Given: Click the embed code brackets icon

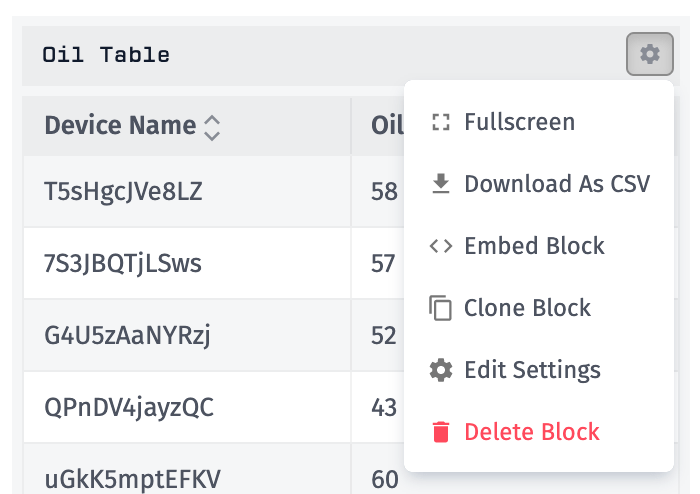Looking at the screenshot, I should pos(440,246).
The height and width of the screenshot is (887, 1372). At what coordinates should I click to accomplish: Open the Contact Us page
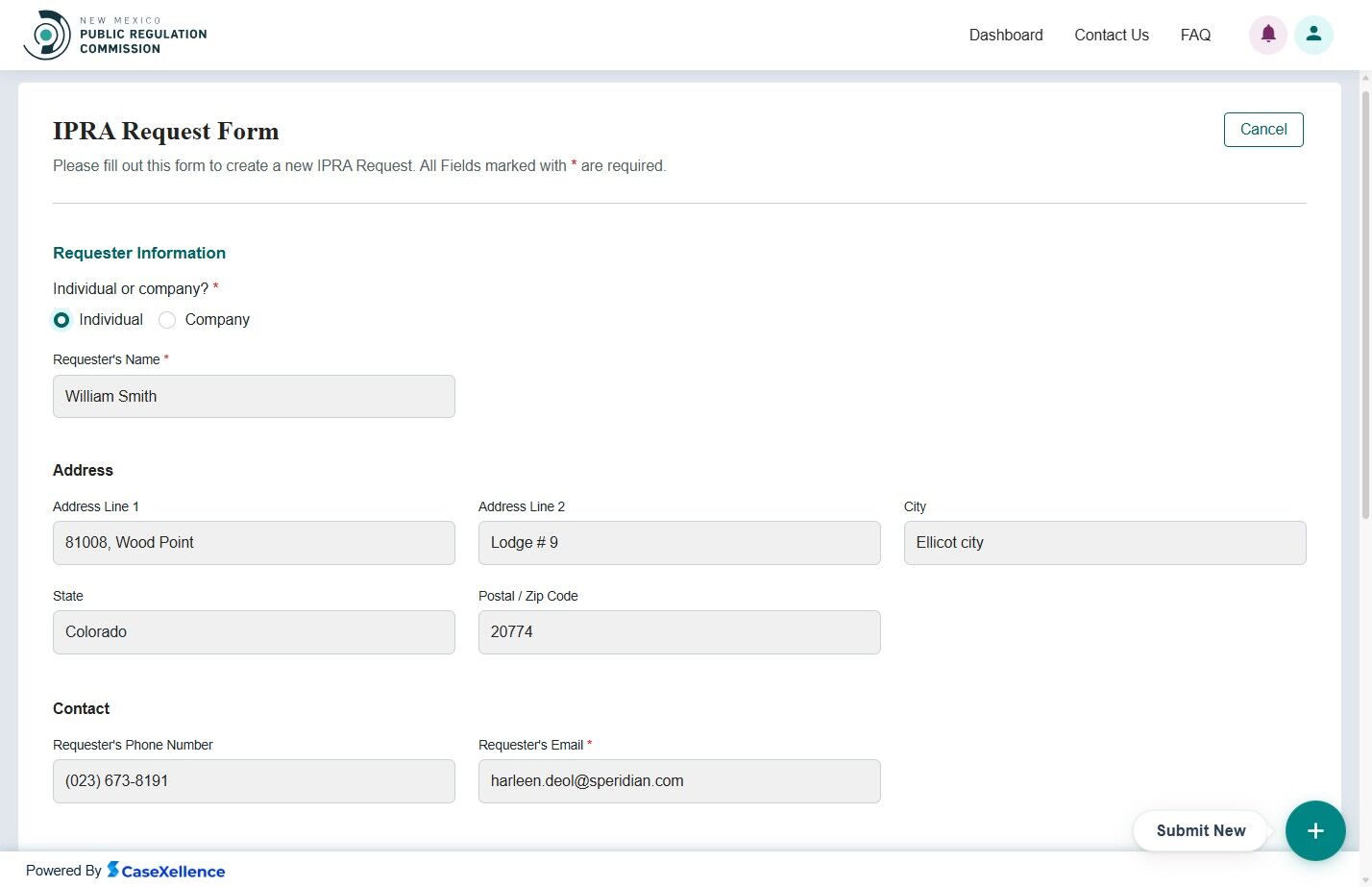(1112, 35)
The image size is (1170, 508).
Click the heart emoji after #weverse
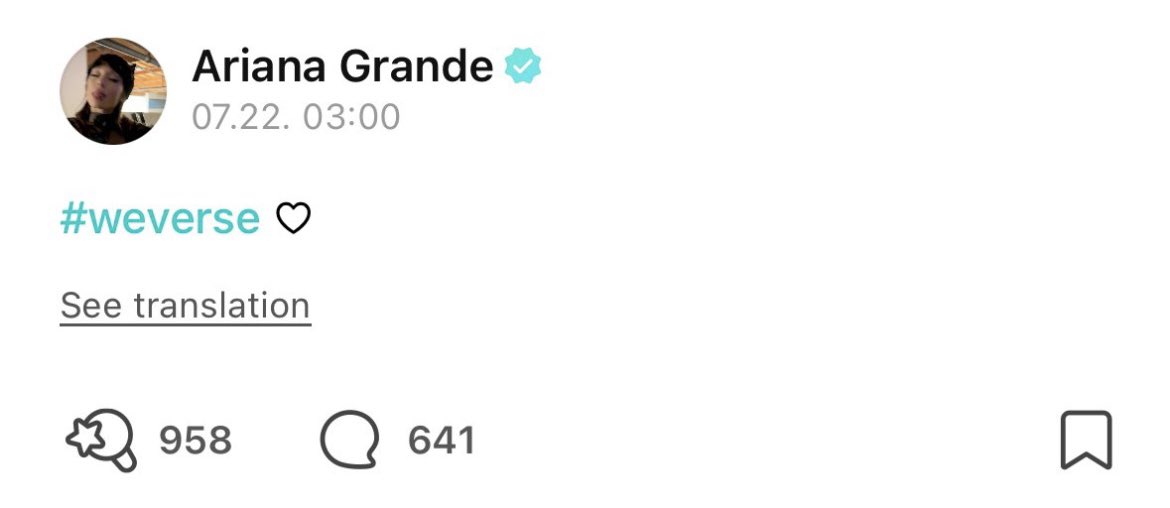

•••

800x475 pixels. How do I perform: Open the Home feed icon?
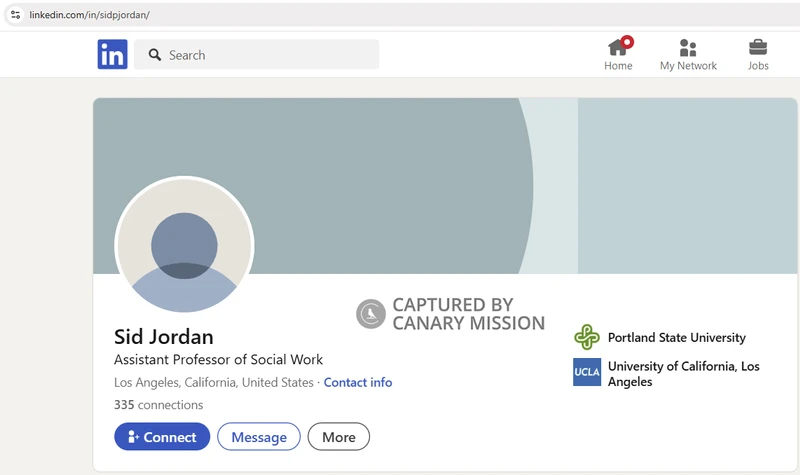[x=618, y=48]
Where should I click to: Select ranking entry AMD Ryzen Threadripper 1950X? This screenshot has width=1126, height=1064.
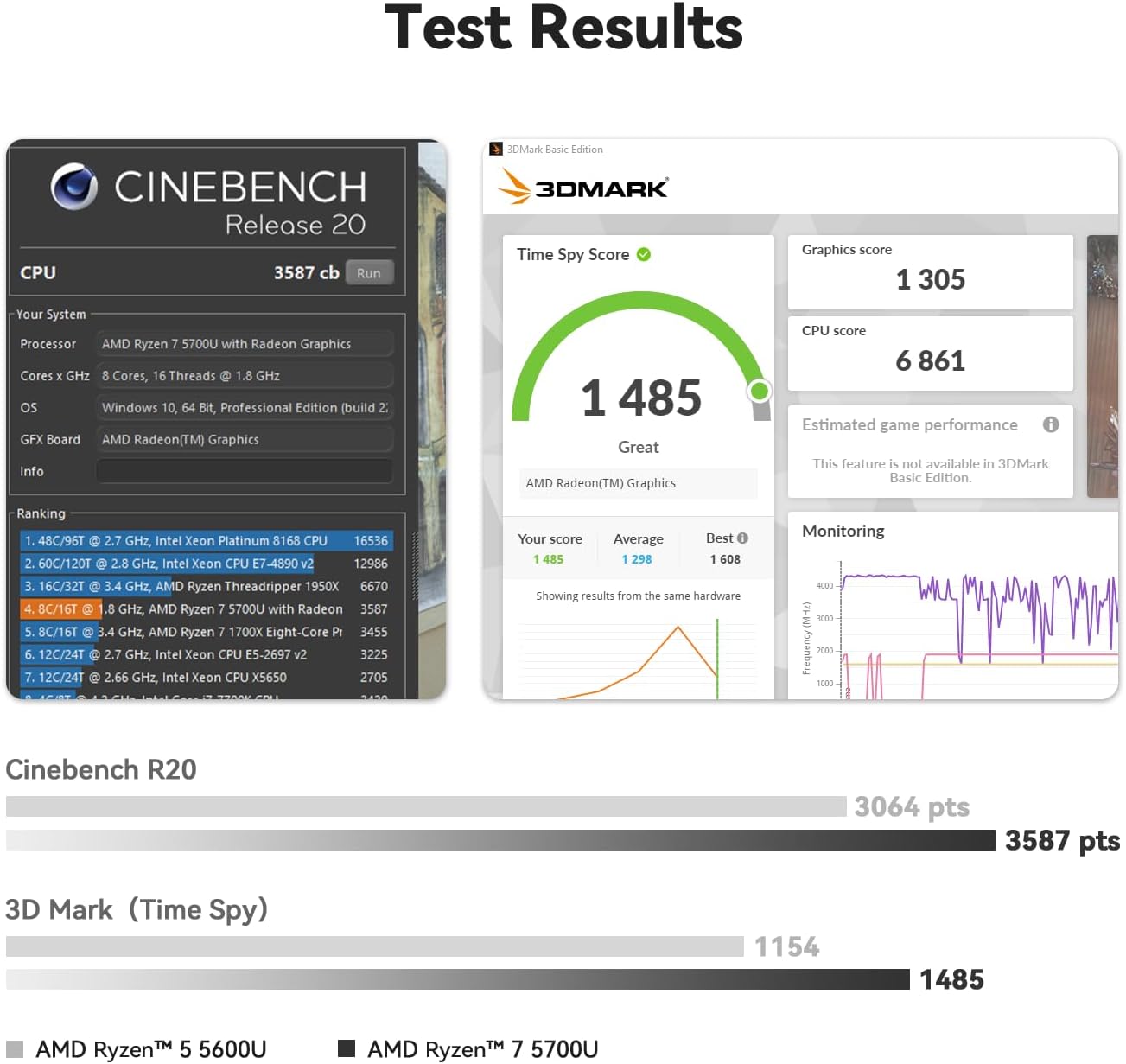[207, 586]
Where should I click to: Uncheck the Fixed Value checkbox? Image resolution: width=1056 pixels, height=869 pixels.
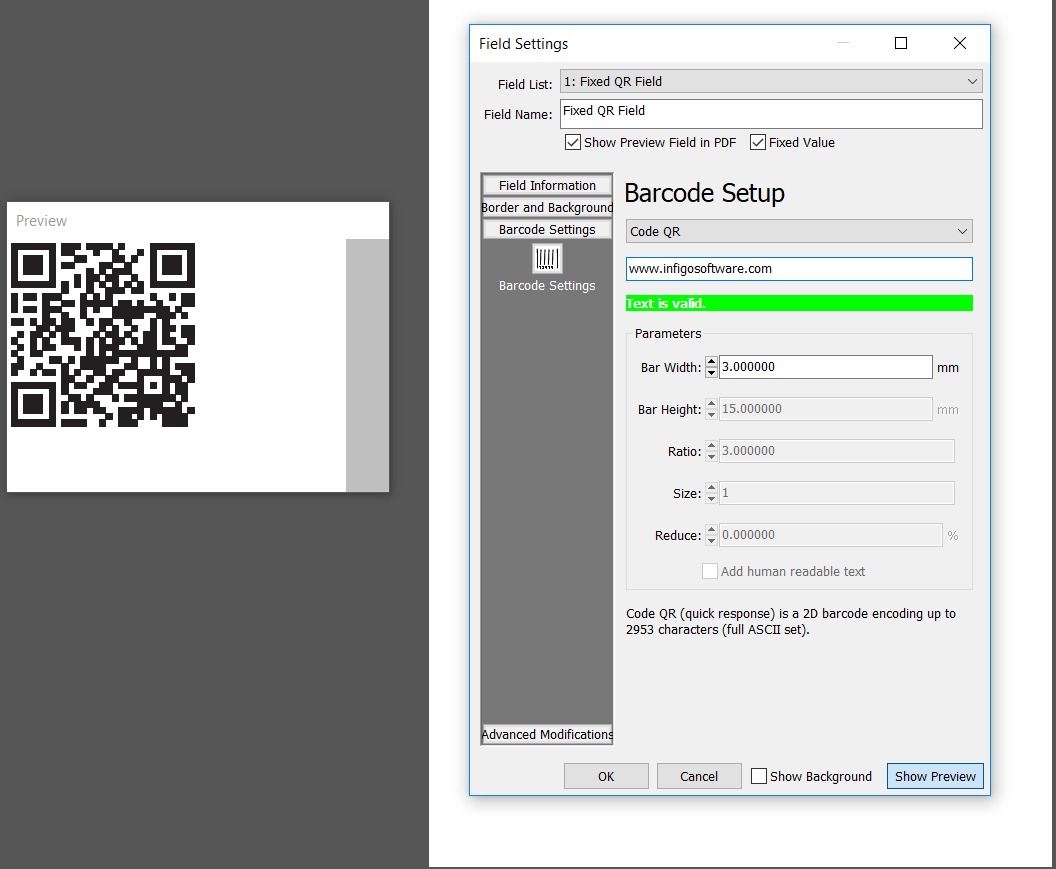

•••

| What to produce |
Leave the pictures out. Output, exactly, the lines of the material above starting at the line containing "Given: Click the embed code brackets icon" and ending at the line containing "Click the heart emoji after #weverse".

| Completed exercise |
Given: Click the embed code brackets icon

Looking at the screenshot, I should pos(440,246).
The height and width of the screenshot is (887, 1372). At what coordinates should I click to accomplish: Open the Contact Us page
(1112, 35)
The image size is (1170, 508).
Click the heart emoji after #weverse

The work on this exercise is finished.